I have read about exception handling in a few books and websites but am
still confused on a basic point.

I understand the try ... catch syntax.

However, I have seen examples of using throw where the throw-command is
not in a try-block.

What is the difference in meaning between throwing in a try block and
throwing outside a try block?

Paul Epstein


Rarely will a throw statement appear in a try block. Like below:


void g()
{
if (error_detected()) // I don't know how to deal with it
throw Error(); // so I just should report it
}

void f()
{
try
{
g(); // handles error if g throws
}
catch (Error e)
{
// the best way to handle it here is to let the user know
cout << e;

// then run the recovery plan
recover_system();
}
}


Why?

Suppose you are a supermarket check out staff.

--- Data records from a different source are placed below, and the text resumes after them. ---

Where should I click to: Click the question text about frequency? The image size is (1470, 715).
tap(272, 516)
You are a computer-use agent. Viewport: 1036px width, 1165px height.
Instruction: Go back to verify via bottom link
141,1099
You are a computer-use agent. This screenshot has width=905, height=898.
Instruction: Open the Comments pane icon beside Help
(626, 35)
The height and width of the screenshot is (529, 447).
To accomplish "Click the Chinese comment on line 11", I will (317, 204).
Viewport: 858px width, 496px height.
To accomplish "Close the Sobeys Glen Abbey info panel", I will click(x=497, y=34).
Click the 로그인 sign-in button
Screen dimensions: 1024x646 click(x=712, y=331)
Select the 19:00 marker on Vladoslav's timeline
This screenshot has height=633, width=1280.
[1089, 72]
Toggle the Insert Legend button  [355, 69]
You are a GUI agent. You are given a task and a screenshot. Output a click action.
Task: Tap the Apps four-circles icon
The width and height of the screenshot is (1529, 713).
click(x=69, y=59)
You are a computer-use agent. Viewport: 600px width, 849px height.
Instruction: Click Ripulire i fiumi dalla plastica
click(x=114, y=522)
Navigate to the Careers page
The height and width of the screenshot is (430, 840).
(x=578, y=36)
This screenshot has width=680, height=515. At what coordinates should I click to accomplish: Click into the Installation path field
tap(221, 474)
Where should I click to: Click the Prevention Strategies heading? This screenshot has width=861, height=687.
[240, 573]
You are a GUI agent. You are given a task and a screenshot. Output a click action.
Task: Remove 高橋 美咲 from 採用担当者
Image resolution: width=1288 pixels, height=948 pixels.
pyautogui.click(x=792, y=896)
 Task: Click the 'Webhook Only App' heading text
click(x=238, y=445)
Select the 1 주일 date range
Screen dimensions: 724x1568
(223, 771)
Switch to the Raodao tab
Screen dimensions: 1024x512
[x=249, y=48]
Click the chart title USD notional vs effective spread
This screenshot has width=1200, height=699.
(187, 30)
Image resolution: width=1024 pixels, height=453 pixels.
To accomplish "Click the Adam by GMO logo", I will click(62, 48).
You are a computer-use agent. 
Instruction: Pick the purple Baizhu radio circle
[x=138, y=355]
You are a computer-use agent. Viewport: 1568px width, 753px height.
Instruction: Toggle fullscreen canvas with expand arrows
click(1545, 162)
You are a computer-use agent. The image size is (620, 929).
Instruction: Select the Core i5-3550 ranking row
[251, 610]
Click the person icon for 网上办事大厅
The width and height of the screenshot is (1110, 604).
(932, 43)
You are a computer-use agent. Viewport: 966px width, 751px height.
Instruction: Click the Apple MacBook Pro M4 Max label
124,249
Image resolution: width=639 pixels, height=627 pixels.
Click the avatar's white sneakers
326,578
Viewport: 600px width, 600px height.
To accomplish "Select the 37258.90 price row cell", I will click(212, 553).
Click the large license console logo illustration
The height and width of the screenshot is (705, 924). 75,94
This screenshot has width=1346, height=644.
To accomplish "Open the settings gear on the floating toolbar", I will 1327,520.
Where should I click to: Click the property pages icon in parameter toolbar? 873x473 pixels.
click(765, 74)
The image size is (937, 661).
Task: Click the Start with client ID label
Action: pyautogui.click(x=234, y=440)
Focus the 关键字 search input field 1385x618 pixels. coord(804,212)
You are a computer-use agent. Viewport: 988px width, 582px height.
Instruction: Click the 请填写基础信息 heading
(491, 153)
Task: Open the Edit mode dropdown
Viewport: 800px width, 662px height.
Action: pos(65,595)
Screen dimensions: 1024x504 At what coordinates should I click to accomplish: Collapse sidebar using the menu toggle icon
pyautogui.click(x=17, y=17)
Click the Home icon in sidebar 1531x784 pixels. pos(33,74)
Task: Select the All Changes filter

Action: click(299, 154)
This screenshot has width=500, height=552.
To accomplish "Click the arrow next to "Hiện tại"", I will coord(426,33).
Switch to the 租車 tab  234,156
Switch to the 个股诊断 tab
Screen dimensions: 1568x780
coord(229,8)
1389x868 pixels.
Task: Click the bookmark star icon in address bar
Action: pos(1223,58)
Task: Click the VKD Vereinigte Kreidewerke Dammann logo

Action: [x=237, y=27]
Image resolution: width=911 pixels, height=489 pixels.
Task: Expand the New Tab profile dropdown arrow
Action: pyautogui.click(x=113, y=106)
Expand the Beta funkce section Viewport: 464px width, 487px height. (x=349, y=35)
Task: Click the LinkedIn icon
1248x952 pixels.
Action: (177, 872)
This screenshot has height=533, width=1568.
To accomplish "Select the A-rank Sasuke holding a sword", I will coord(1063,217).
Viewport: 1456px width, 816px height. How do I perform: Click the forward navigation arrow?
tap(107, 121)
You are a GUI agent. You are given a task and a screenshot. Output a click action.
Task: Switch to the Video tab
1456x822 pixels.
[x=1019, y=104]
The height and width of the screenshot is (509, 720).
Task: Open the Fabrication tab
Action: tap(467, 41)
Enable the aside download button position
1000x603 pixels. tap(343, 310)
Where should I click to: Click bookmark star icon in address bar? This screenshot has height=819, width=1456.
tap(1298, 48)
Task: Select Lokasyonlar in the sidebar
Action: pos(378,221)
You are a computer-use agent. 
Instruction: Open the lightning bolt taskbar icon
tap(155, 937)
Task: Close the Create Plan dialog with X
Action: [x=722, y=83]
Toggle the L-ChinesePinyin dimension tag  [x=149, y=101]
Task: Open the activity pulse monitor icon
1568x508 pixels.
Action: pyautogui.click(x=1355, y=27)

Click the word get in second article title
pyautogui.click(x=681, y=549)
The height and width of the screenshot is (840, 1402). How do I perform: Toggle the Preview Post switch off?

You find out the check
out machine is not adding the princes up. What do you do? You report it
and let someone who knows how to handle it to handle it.

The error report gets passed on through a number of people and finally
ended in the hand of your friend, Fred, who is the supermarket's
technician. Fred kindly does the fixes.

In C++ a throw statement REPORTS an error that the code has no idea how
to appropriately deal with. A try-catch block HANDLES the error.

If the function which throws the an exception actually knows how to
handle it then it shouldn't have throw it in the first place.

Regards,
Ben
 
P

pauldepstein

Rolf Magnus wrote:
....
There is no difference [between throwing in a try block and throwing elsewhere]. Note that you don't need to catch an exception in
the function that threw it. You can also catch it in another function that
calls it.

So "try" has no real syntactical significance? The only purpose of
"try" is as a comment that exceptions-handling code is expected?

Paul Epstein
 
A

Alf P. Steinbach

* (e-mail address removed):
Rolf Magnus wrote:
...
There is no difference [between throwing in a try block and throwing elsewhere]. Note that you don't need to catch an exception in
the function that threw it. You can also catch it in another function that
calls it.

So "try" has no real syntactical significance? The only purpose of
"try" is as a comment that exceptions-handling code is expected?

'try' directs exceptions in the following block to the corresponding set
of 'catch' clauses, where an exception will be caught if it matches.
 
P

pauldepstein

Alf P. Steinbach wrote:
....
'try' directs exceptions in the following block to the corresponding set
of 'catch' clauses, where an exception will be caught if it matches.

So what happens if there is no "try" word attached to the block.
Surely the same catch clauses will be addressed and there will be no
difference in behaviour?

The catch clauses follow the try block so it seems that throwing would
direct exceptions to the corresponding catch clauses without the
keyword 'try'.

I still don't understand what "try" is doing because it seems to me
that the ordinary logic flow of the program, together with the
definition of "throw", would lead to the correct catch clause in any
case.

Paul Epstein
 
A

Alf P. Steinbach

* (e-mail address removed):
Alf P. Steinbach wrote:
...

So what happens if there is no "try" word attached to the block.
Surely the same catch clauses will be addressed and there will be no
difference in behaviour?

The catch clauses follow the try block so it seems that throwing would
direct exceptions to the corresponding catch clauses without the
keyword 'try'.

I still don't understand what "try" is doing because it seems to me
that the ordinary logic flow of the program, together with the
definition of "throw", would lead to the correct catch clause in any
case.

If you omit the 'try' and keep the 'catch' clauses, you get a syntax error.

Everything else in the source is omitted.